_課題_
「Given: Click [изменить] link for user tqgantu」を含む行で始まり「Click the website」を含む行で終わる部分だけを取り出しなさい。その中の「search input field」を「search box」に置き換え、ほかはそのままにして書き直して更新しなさい。

_データ行_
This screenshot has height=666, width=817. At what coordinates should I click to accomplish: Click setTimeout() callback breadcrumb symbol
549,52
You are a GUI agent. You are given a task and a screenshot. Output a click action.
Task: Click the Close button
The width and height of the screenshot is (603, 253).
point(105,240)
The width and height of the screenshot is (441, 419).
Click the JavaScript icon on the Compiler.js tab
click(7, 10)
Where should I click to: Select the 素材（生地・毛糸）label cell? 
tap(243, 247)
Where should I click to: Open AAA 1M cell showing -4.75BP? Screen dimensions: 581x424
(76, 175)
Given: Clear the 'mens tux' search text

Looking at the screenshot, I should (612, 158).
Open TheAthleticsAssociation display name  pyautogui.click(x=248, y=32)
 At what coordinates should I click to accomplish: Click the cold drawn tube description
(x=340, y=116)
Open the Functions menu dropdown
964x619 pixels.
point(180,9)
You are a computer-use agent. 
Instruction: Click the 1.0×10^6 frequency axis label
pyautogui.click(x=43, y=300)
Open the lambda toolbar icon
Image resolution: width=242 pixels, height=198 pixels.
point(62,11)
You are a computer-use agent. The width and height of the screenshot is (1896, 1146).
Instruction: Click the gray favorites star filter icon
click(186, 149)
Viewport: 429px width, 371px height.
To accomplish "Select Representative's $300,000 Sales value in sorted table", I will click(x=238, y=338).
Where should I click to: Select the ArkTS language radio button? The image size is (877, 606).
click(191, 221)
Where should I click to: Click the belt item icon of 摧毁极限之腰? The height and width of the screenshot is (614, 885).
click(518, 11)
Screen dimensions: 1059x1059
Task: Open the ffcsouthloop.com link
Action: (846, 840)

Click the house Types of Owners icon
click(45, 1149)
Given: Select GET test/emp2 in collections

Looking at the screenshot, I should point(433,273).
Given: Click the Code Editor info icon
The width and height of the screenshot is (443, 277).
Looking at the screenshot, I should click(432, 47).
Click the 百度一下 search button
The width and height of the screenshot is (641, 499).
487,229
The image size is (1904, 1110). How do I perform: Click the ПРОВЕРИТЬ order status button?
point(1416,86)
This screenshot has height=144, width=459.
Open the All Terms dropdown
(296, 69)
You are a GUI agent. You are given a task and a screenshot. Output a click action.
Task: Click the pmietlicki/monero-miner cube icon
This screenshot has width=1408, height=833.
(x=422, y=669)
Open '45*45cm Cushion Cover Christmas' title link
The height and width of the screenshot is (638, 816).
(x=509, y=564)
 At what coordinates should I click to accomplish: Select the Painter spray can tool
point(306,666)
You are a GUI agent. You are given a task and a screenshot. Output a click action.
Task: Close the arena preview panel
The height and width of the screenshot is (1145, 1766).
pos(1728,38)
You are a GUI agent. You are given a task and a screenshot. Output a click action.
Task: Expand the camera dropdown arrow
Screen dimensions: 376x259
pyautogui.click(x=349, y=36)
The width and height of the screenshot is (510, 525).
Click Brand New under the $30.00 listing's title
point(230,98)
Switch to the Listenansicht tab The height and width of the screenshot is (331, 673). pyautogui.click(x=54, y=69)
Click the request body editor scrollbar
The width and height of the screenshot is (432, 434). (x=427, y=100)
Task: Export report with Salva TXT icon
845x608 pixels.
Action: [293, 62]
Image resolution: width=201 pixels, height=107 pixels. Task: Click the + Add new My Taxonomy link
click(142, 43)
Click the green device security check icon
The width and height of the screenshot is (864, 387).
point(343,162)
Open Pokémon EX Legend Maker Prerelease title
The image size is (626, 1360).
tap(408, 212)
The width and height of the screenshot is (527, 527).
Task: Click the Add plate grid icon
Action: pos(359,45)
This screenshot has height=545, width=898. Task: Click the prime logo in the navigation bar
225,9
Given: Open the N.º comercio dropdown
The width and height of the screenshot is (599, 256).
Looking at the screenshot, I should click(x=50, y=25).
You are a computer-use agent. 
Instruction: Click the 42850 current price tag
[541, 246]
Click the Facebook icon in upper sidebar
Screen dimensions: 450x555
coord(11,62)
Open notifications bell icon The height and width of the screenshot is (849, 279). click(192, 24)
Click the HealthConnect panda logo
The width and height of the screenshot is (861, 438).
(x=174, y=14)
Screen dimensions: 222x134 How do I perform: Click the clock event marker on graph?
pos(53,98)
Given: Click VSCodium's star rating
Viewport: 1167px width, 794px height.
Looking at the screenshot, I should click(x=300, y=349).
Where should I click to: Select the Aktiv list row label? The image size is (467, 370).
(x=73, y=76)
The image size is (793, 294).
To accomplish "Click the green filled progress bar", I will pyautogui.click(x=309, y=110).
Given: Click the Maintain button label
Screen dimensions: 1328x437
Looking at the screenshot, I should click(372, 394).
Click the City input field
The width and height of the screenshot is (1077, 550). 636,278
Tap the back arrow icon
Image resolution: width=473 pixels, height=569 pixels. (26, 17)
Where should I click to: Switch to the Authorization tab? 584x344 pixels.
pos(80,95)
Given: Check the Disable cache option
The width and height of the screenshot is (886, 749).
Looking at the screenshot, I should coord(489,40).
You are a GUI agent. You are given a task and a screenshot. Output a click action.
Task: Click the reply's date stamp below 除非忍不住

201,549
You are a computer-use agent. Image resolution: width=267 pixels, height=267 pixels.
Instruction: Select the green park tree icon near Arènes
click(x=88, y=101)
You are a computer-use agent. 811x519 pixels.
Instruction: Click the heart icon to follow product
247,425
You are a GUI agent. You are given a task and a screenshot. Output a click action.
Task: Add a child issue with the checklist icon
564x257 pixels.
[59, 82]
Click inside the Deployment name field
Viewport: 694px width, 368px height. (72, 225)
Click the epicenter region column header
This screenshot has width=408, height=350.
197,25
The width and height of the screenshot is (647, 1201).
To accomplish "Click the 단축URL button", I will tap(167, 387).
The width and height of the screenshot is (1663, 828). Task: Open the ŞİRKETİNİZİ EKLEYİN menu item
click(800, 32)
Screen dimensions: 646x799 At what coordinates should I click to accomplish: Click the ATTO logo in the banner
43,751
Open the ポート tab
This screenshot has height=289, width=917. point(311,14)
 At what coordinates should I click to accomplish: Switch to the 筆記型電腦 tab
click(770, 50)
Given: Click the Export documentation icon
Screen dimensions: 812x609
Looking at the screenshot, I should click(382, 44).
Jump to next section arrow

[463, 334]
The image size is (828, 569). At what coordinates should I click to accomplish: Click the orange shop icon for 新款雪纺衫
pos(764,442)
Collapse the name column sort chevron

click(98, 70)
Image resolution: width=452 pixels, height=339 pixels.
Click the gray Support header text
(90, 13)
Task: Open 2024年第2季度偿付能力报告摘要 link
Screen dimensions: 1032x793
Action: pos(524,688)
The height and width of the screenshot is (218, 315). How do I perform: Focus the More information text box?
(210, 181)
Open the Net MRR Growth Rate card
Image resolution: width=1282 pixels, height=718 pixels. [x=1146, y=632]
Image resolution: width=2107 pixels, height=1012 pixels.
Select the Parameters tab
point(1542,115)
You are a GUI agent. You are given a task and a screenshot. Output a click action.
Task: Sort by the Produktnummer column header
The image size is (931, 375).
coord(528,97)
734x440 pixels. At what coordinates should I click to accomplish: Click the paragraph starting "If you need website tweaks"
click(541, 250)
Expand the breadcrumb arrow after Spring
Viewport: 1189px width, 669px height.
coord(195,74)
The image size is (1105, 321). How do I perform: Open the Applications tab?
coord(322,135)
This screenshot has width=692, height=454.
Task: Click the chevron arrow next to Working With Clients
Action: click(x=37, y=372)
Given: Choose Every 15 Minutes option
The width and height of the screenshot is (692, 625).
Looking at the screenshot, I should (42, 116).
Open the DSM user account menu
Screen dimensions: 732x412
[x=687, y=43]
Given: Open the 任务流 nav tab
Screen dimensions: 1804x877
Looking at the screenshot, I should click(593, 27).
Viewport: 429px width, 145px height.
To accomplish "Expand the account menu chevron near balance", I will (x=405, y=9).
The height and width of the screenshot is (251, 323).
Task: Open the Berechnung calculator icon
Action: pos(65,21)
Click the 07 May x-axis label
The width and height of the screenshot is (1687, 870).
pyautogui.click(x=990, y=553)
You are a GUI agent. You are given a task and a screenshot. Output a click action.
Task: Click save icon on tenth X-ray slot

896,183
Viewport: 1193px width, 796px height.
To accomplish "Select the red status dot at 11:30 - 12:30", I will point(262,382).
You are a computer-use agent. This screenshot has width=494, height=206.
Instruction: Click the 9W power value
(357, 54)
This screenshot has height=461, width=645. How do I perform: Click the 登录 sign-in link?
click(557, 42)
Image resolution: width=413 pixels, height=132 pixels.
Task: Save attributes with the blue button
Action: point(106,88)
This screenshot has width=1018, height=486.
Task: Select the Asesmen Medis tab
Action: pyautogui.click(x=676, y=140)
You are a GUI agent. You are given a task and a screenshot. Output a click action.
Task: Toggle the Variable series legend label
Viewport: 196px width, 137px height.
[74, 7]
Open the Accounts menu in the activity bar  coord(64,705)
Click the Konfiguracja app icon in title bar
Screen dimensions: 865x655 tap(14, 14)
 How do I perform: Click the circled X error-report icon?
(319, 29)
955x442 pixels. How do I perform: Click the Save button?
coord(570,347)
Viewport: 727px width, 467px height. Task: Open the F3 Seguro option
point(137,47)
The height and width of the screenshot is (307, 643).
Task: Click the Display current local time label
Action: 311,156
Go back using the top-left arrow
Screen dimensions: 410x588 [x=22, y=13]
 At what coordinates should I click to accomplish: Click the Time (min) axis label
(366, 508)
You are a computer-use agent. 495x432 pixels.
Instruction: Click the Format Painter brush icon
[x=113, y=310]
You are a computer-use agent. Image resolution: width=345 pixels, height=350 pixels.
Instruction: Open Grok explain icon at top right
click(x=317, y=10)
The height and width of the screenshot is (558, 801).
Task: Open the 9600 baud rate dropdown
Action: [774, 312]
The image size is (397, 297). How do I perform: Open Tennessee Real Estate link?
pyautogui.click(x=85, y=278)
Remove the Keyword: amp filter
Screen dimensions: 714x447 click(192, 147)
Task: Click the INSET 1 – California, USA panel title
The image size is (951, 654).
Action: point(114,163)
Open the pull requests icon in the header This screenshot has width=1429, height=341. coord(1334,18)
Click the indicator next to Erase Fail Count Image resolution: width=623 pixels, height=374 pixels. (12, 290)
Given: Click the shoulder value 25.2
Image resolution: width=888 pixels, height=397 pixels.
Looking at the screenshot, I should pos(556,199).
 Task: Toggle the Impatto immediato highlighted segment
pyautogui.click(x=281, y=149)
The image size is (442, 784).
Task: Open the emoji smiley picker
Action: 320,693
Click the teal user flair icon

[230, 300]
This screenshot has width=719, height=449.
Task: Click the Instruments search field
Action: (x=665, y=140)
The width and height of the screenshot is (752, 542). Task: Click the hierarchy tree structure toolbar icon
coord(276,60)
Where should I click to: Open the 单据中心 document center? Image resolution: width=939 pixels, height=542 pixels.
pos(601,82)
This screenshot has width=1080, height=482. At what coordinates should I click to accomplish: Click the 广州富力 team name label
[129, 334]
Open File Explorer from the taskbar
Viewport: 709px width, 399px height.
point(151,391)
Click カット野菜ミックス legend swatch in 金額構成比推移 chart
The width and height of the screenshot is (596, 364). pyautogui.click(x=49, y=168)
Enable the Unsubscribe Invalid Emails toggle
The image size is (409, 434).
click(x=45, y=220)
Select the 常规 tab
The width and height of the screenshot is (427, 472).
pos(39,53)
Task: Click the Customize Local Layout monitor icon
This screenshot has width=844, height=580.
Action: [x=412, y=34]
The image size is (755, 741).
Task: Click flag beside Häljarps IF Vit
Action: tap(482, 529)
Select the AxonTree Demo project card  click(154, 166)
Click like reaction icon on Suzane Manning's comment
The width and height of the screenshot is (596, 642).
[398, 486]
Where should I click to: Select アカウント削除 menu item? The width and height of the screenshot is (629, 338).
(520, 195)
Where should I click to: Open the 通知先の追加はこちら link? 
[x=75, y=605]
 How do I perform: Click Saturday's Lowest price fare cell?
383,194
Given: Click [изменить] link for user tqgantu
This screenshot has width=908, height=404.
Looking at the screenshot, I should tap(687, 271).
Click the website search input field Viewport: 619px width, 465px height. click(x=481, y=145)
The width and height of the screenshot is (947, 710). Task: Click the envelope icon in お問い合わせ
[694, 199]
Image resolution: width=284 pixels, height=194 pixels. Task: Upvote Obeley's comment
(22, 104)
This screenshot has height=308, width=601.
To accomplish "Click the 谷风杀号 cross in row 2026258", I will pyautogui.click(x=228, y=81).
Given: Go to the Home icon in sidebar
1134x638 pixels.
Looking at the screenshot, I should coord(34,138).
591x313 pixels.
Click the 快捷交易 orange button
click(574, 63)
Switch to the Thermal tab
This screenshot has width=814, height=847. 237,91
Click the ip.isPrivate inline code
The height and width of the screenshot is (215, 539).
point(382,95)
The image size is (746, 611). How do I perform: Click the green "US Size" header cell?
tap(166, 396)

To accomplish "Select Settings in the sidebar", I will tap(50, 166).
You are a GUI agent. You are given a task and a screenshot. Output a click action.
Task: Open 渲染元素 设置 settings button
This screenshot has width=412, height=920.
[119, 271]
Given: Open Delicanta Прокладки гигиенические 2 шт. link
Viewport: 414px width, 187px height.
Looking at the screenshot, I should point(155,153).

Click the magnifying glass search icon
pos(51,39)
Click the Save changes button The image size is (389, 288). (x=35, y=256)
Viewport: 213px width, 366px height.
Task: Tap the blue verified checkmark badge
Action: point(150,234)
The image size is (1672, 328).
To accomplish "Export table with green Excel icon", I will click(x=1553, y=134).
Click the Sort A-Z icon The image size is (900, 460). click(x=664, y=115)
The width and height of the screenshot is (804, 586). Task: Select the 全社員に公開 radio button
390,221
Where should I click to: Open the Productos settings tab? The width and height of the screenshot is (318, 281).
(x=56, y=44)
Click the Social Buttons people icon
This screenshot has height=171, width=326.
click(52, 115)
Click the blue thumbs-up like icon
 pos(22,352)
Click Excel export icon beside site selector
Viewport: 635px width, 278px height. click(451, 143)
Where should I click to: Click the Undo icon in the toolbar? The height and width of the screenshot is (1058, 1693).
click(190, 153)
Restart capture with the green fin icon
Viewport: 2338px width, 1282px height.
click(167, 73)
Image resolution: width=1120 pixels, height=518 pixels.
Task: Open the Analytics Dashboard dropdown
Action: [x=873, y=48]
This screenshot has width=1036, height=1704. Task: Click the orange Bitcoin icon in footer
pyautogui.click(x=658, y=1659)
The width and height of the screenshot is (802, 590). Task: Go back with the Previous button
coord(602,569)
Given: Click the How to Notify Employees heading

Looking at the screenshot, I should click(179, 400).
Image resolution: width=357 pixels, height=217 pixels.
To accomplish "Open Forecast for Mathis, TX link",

_結果_
Given: Click [изменить] link for user tqgantu
This screenshot has width=908, height=404.
Looking at the screenshot, I should tap(687, 271).
Click the website search box Viewport: 619px width, 465px height. click(x=481, y=145)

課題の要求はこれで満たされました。